- The Washington Times - Saturday, October 25, 2003

‘Tis the season for pumpkin carving, and here are some tips from professional gourd artist Hugh McMahon of Brooklyn, N.Y., on how to make the best of it:

• Pick a pumpkin that suits the design: “If you’re doing a portrait, you need a tall pumpkin. But if you’re doing a cat, for example, you’d probably want a rounder pumpkin,” says Mr. McMahon, who specializes in pumpkin portraits of such celebrities as Martha Stewart and Arnold Schwarzenegger.

• A lighter-colored pumpkin will glow better.

• Keep the pumpkin in a cool place.

• Cut the underside of the pumpkin to clean out the seeds. When cutting the underside, make sure the pumpkin can stand and has good balance.
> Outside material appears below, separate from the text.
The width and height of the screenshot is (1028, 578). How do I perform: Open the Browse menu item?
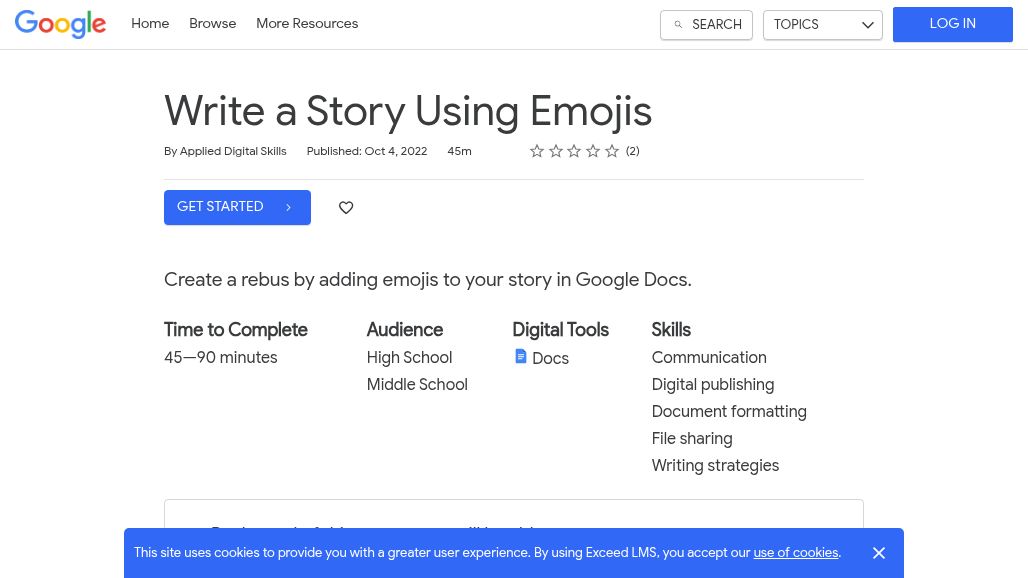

• For portraiture, pumpkin-carving tools are not sharp enough. Mr. McMahon uses vegetable and fruit knives as well as an Exacto knife for precision cutting. Children, however, should use duller pumpkin-carving tools, he says.

In his designs, Mr. McMahon sometimes doesn’t cut through the pumpkin completely but leaves a sheer layer of pumpkin wall to create shadows and other details.

• Use a water-based marker to work on the design on the pumpkin itself. The design also can be done on a piece of paper and then traced onto the pumpkin.

• In picking a design, Mr. McMahon urges adults and children to “use your imagination, do something you wouldn’t normally see.” Beginners should keep designs simple, though, avoiding too many curves and angles.

• When you have finished carving, spray the pumpkin with lemon juice, which will make it last longer.